It's nice to know that it is not only in social sciences such as sociology and linguistics where there seems to be a qualitative/quantitative divide -- today, Female Science Professor, an anonymous female professor in the physical sciences, also discusses the debate between quantitative and non-quantitative methods in her field and the gendering that is associated with the assumptions of who is a qualitative and who is quantitative methodologist.
Her basic message, and one I hear often repeated by people who glorify statistics, is twofold. First, there is an assumption that quantitative methods arrive at some "true" answer. Now, this is, of course, true. Most statistics will give you a true answer in the sense that the computer program will give you a number best fit to the data of a given sample that is the most accurate answer to that problem. But, what is particularly important in what she says is where this runs into problems:
You can always get a number, but even if it means something.. what does it mean? (i.e., the number itself is not an end in itself, you have to think about it).

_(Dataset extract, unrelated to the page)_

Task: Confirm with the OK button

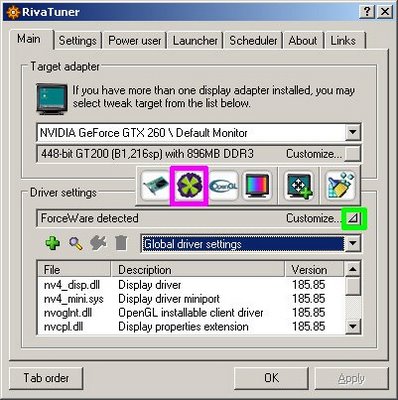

Just because one can get a number means that one has to be able to articulate A) what that number is, what it means, how it should be interpreted, etc. and B) what assumptions were used to produce that number. Now, those who glorify statistics, will indicate that this is the true number for which we should base all of our knowledge. The problem is that there are statistical assumptions made about the derivation of that number (i.e. sampling error and modeling error), not to mention the methodological concern over how the question was worded asked, primed by previous questions, etc. (i.e. measurement error; see my earlier post on that topic). Qualitative researchers often challenge quantitative researchers on what that number means and, in my experience, quantitative researchers often overly exaggerate the meaning of the number, particularly if it revolves around something like culture, attitudes or beliefs—things that are often complicated and nuanced.

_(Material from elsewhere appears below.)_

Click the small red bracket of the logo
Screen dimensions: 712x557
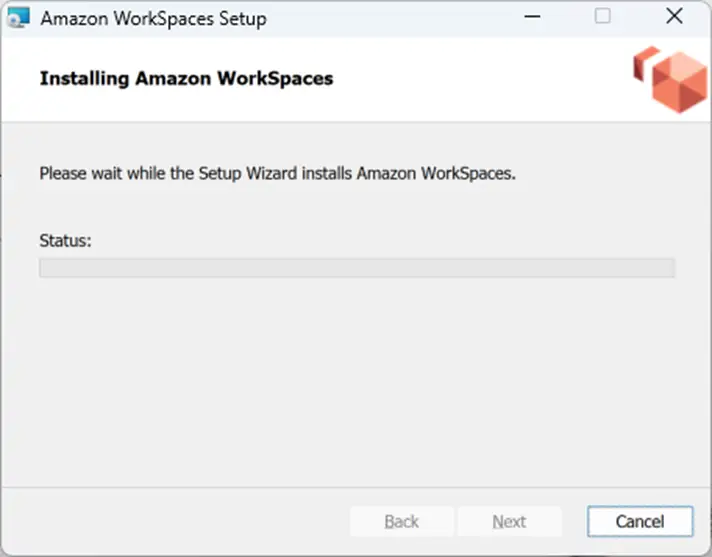(644, 64)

On the other hand, I have seen qualitative researchers argue that, because of the assumptions required for quantitative methods, all of the findings are invalid. The problem here is that all analysis, by definition, requires that assumptions be made. Just because one has a more nuanced version of reality in qualitative methodology does not mean that it is not prone to errors as well. The sample might not be representative, informants might have the desire to be friends and not discuss difficult topics with the analyst, processes might be true for this subset, but it might be because of that subset's particular social position.
Although this is at this point dogma in sociology, the only way to appropriately address many questions is by some combination of quantitative and qualitative methods. But, here is where I see FSP's second issue arising: quantitative methods are seen as particularly rigorous because they require an understanding of math, equations, and statistics. These are also areas that are traditionally dominated by men. Qualitative methods are seen as feminine and not very difficult. The theory goes that anyone can talk to someone, where's the difficulty in that? These comments, I find, often come from people—particularly when they find people in the media—who have a severe lack of understanding of statistics and don't realize the assumptions inherent in statistically analyses and blindly trust the all-holy "Number."

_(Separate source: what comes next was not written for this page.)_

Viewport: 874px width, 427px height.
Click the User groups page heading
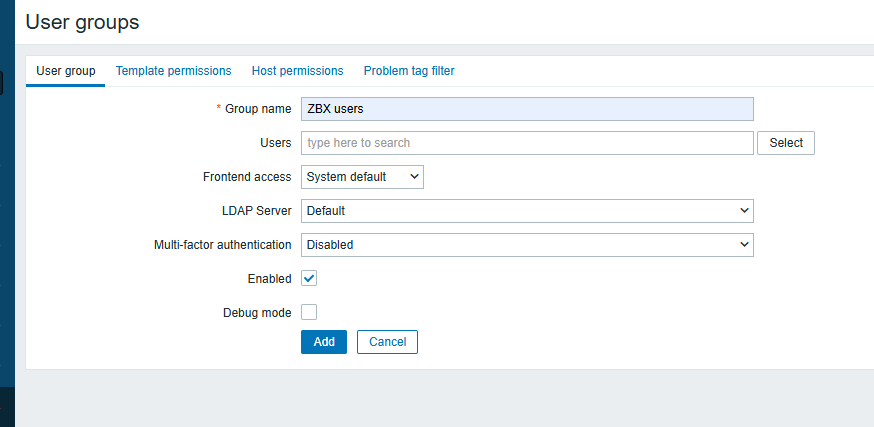[x=82, y=22]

While there is beginning to be an appreciation of such topics, the understanding of statistics and math to be "difficult" (and, thus, by extension professors who are able to use that methodology indispensable) and qualitative methods "easy", that this is going to do a great disservice to both sociology as a whole. A large part of the problem, as I see it is the lack of cooperation between qualitative and quantitative sociologists. Grants are so scarce as it is, we are afraid to try and write anything beyond the proscribed standards to work with teams that might look at problems in both directions. Or, alternatively, individual researchers try and take on both components themselves many with great success. The problem I have found with this goal in my own development is that it is very difficult to be on top of methods in two very different methodological traditions and to produce anything that can pass muster in both qualitative and quantitative fields. I don't have enough time in my graduate career to do both well - maybe it might come when I have my first job or a postdoc, but it seems a severe disservice to the pursuit of knowledge to maintain these divisions. This division seems particularly severe for people associated with qualitative methods - particularly when that assumption (as is the case with FSP) is wrong and based solely upon one's gender!
 I am not positive that she is discussing statistics, this is the world in which I live, so I will go on that for my purposes.
 This is where I am sure that there is some difference in what FSP does and what qualitative sociologists do; unless there is some branch of the physical sciences wildly different than what I thought of the physical sciences -- talking to particles and all.